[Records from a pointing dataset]
—————

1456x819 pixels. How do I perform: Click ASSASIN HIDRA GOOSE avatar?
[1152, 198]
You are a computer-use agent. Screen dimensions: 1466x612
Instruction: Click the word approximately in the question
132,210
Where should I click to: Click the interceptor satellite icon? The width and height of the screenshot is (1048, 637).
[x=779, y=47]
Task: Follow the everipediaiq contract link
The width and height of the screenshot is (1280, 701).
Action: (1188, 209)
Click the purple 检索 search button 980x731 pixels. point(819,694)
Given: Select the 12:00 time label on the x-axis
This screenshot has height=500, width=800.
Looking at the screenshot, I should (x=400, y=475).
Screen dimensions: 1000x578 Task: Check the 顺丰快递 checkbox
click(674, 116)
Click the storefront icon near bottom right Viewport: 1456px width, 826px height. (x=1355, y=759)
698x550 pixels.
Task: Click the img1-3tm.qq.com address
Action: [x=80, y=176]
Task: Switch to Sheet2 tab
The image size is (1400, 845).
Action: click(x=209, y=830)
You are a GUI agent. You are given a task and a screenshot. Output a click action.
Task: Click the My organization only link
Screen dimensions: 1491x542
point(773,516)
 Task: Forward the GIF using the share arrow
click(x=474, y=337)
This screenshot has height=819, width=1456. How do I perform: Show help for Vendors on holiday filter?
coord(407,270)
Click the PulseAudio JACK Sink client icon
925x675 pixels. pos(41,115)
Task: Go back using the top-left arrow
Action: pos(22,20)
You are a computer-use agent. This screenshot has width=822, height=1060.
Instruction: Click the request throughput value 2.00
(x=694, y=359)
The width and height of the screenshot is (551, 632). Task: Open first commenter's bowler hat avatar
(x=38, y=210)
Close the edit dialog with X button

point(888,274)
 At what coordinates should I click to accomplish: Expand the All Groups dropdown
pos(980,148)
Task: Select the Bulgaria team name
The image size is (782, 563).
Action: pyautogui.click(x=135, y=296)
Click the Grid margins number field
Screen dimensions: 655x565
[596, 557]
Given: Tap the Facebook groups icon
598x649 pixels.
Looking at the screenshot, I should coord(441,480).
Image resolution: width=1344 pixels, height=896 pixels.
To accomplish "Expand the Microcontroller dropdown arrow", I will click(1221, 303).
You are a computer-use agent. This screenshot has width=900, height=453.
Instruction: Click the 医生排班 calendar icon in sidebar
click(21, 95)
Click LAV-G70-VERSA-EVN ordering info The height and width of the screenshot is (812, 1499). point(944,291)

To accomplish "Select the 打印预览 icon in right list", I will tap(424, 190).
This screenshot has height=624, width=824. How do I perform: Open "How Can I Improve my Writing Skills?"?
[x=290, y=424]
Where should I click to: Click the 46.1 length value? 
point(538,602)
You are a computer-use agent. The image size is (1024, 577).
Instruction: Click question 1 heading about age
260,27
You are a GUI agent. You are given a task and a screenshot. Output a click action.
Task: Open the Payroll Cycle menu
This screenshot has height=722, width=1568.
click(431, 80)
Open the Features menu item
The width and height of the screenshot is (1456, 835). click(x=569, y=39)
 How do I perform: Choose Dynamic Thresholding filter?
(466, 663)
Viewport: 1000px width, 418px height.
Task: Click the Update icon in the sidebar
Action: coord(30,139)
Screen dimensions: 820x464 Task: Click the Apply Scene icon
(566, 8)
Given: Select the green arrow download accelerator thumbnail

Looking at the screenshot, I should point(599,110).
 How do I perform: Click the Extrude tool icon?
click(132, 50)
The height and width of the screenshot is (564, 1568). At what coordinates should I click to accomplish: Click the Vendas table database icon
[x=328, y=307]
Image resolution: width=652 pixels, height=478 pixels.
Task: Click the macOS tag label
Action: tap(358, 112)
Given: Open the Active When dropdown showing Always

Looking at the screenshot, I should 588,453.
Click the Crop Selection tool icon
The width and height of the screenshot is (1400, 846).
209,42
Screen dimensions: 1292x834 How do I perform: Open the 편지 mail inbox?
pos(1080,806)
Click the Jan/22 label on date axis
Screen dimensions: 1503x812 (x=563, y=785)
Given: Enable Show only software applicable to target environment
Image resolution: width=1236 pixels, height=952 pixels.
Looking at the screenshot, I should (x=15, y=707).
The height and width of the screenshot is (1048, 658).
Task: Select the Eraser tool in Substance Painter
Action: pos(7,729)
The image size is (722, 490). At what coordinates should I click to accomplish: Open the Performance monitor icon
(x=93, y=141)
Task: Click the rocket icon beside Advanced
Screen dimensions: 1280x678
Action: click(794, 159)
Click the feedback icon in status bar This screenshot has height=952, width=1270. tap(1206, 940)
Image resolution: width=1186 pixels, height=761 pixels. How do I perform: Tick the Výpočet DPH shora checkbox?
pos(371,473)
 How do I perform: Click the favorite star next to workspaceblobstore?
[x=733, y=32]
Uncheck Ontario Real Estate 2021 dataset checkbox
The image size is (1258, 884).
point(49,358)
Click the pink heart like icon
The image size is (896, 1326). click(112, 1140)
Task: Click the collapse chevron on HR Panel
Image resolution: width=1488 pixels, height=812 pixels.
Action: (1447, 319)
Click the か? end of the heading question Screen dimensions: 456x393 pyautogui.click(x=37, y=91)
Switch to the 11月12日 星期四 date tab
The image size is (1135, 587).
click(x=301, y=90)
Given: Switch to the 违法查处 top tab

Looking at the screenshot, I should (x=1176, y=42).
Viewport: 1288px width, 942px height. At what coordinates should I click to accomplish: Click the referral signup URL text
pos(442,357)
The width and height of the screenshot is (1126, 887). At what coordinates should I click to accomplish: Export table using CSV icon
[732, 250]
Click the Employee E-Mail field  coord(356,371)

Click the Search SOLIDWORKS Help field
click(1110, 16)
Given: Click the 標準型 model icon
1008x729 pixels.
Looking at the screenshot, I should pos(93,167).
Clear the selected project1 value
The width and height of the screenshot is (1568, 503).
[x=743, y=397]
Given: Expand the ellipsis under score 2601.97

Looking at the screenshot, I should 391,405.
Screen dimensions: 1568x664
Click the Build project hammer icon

—————

▶ **THE REQUEST**: Reproduce the material above, substituting "Directive" for every occurrence of "Instruction" and keeping everything else the same.

▶ **EXERCISE RESULT**:
1456x819 pixels. How do I perform: Click ASSASIN HIDRA GOOSE avatar?
[1152, 198]
You are a computer-use agent. Screen dimensions: 1466x612
Directive: Click the word approximately in the question
132,210
Where should I click to: Click the interceptor satellite icon? The width and height of the screenshot is (1048, 637).
[x=779, y=47]
Task: Follow the everipediaiq contract link
The width and height of the screenshot is (1280, 701).
Action: (1188, 209)
Click the purple 检索 search button 980x731 pixels. point(819,694)
Given: Select the 12:00 time label on the x-axis
This screenshot has height=500, width=800.
Looking at the screenshot, I should (x=400, y=475).
Screen dimensions: 1000x578 Task: Check the 顺丰快递 checkbox
click(674, 116)
Click the storefront icon near bottom right Viewport: 1456px width, 826px height. (x=1355, y=759)
698x550 pixels.
Task: Click the img1-3tm.qq.com address
Action: [x=80, y=176]
Task: Switch to Sheet2 tab
The image size is (1400, 845).
Action: click(x=209, y=830)
You are a GUI agent. You are given a task and a screenshot. Output a click action.
Task: Click the My organization only link
Screen dimensions: 1491x542
point(773,516)
 Task: Forward the GIF using the share arrow
click(x=474, y=337)
This screenshot has height=819, width=1456. How do I perform: Show help for Vendors on holiday filter?
coord(407,270)
Click the PulseAudio JACK Sink client icon
925x675 pixels. pos(41,115)
Task: Go back using the top-left arrow
Action: pos(22,20)
You are a computer-use agent. This screenshot has width=822, height=1060.
Directive: Click the request throughput value 2.00
(x=694, y=359)
The width and height of the screenshot is (551, 632). Task: Open first commenter's bowler hat avatar
(x=38, y=210)
Close the edit dialog with X button

point(888,274)
 At what coordinates should I click to accomplish: Expand the All Groups dropdown
pos(980,148)
Task: Select the Bulgaria team name
The image size is (782, 563).
Action: pyautogui.click(x=135, y=296)
Click the Grid margins number field
Screen dimensions: 655x565
[596, 557]
Given: Tap the Facebook groups icon
598x649 pixels.
Looking at the screenshot, I should coord(441,480).
Image resolution: width=1344 pixels, height=896 pixels.
To accomplish "Expand the Microcontroller dropdown arrow", I will click(1221, 303).
You are a computer-use agent. This screenshot has width=900, height=453.
Directive: Click the 医生排班 calendar icon in sidebar
click(21, 95)
Click LAV-G70-VERSA-EVN ordering info The height and width of the screenshot is (812, 1499). point(944,291)

To accomplish "Select the 打印预览 icon in right list", I will tap(424, 190).
This screenshot has height=624, width=824. How do I perform: Open "How Can I Improve my Writing Skills?"?
[x=290, y=424]
Where should I click to: Click the 46.1 length value? 
point(538,602)
You are a computer-use agent. The image size is (1024, 577).
Directive: Click question 1 heading about age
260,27
You are a GUI agent. You are given a task and a screenshot. Output a click action.
Task: Open the Payroll Cycle menu
This screenshot has height=722, width=1568.
click(431, 80)
Open the Features menu item
The width and height of the screenshot is (1456, 835). click(x=569, y=39)
 How do I perform: Choose Dynamic Thresholding filter?
(466, 663)
Viewport: 1000px width, 418px height.
Task: Click the Update icon in the sidebar
Action: coord(30,139)
Screen dimensions: 820x464 Task: Click the Apply Scene icon
(566, 8)
Given: Select the green arrow download accelerator thumbnail

Looking at the screenshot, I should point(599,110).
 How do I perform: Click the Extrude tool icon?
click(132, 50)
The height and width of the screenshot is (564, 1568). At what coordinates should I click to accomplish: Click the Vendas table database icon
[x=328, y=307]
Image resolution: width=652 pixels, height=478 pixels.
Task: Click the macOS tag label
Action: tap(358, 112)
Given: Open the Active When dropdown showing Always

Looking at the screenshot, I should 588,453.
Click the Crop Selection tool icon
The width and height of the screenshot is (1400, 846).
209,42
Screen dimensions: 1292x834 How do I perform: Open the 편지 mail inbox?
pos(1080,806)
Click the Jan/22 label on date axis
Screen dimensions: 1503x812 (x=563, y=785)
Given: Enable Show only software applicable to target environment
Image resolution: width=1236 pixels, height=952 pixels.
Looking at the screenshot, I should (x=15, y=707).
The height and width of the screenshot is (1048, 658).
Task: Select the Eraser tool in Substance Painter
Action: pos(7,729)
The image size is (722, 490). At what coordinates should I click to accomplish: Open the Performance monitor icon
(x=93, y=141)
Task: Click the rocket icon beside Advanced
Screen dimensions: 1280x678
Action: click(794, 159)
Click the feedback icon in status bar This screenshot has height=952, width=1270. tap(1206, 940)
Image resolution: width=1186 pixels, height=761 pixels. How do I perform: Tick the Výpočet DPH shora checkbox?
pos(371,473)
 How do I perform: Click the favorite star next to workspaceblobstore?
[x=733, y=32]
Uncheck Ontario Real Estate 2021 dataset checkbox
The image size is (1258, 884).
point(49,358)
Click the pink heart like icon
The image size is (896, 1326). click(112, 1140)
Task: Click the collapse chevron on HR Panel
Image resolution: width=1488 pixels, height=812 pixels.
Action: (1447, 319)
Click the か? end of the heading question Screen dimensions: 456x393 pyautogui.click(x=37, y=91)
Switch to the 11月12日 星期四 date tab
The image size is (1135, 587).
click(x=301, y=90)
Given: Switch to the 违法查处 top tab

Looking at the screenshot, I should (x=1176, y=42).
Viewport: 1288px width, 942px height. At what coordinates should I click to accomplish: Click the referral signup URL text
pos(442,357)
The width and height of the screenshot is (1126, 887). At what coordinates should I click to accomplish: Export table using CSV icon
[732, 250]
Click the Employee E-Mail field  coord(356,371)

Click the Search SOLIDWORKS Help field
click(1110, 16)
Given: Click the 標準型 model icon
1008x729 pixels.
Looking at the screenshot, I should pos(93,167).
Clear the selected project1 value
The width and height of the screenshot is (1568, 503).
[x=743, y=397]
Given: Expand the ellipsis under score 2601.97

Looking at the screenshot, I should 391,405.
Screen dimensions: 1568x664
Click the Build project hammer icon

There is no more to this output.